--- LISTED ENTRIES ---

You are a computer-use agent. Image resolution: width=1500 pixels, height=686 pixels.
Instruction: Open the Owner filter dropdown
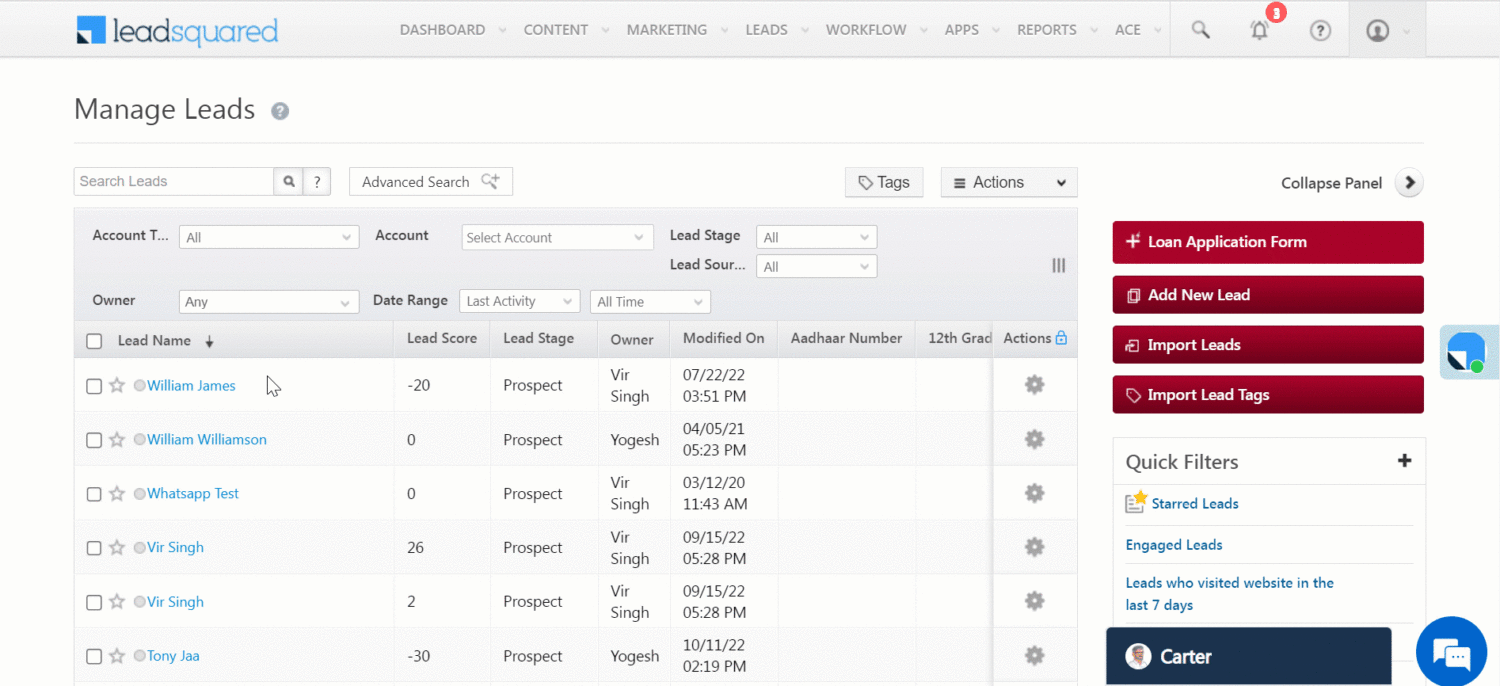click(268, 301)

---
--- LISTED ENTRIES ---

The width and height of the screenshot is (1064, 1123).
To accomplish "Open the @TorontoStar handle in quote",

---

PROBLEM REQUIREMENTS: Would you print, exactly as written, every line above from the one holding "The width and" through the one holding "the @TorontoStar handle", with both included and no other lines?

RESPONSE TO THE TASK:
The width and height of the screenshot is (1064, 1123).
To accomplish "Open the @TorontoStar handle in quote",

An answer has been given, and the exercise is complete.